Threats to its fish include habitat loss, conversion of wetlands for agriculture and aquaculture, unsustainable sand mining, introduction of invasive species, worsening climate change and hydropower dams fragmenting the flow of the river and its tributaries, according to the report compiled by the World Wildlife Fund and 25 global marine and wildlife conservation groups.
"The biggest threat right now, and a threat that's still potentially gaining momentum, is hydropower development," said fish biologist Zeb Hogan, who heads the Wonders of the Mekong, one of the groups behind the report.
Dams alter the flow of the world's third-most biodiverse river, change water quality and block fish migration, he said.
Proliferating Chinese-built hydroelectric dams upriver have blocked much of the sediment that provides essential nutrients to tens of thousands of farms in the Mekong River Delta, Reuters reported in 2022.

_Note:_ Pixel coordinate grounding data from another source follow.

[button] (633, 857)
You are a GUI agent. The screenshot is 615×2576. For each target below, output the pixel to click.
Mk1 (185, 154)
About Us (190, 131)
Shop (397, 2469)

Some 19% of the 1,148 or more fish species in the Mekong are heading towards extinction, said the conservationists' report, "The Mekong's Forgotten Fishes", adding that the number may be higher as too little is known about 38% of the species to gauge their conservation status.
Among those facing extinction are 18 species listed as "critically endangered" by the International Union for Conservation of Nature, including two of the world's largest catfish, the world's largest carp and the giant freshwater stingray.
"Some of the largest and rarest fish... anywhere on earth occur on the Mekong River," Hogan said.
Fish depletion in the Mekong - which accounts for over 15% of the world inland catch, generating over $11 billion annually - could harm food security for at least 40 million people in the Lower Mekong basin whose livelihood depends on the river, the report said.
Hogan said it was "not too late" for countries in the delta to coordinate efforts to reverse the adverse impacts on the fish population.
"If we take action, collectively take action, to develop the river sustainably, there’s still hope," he said.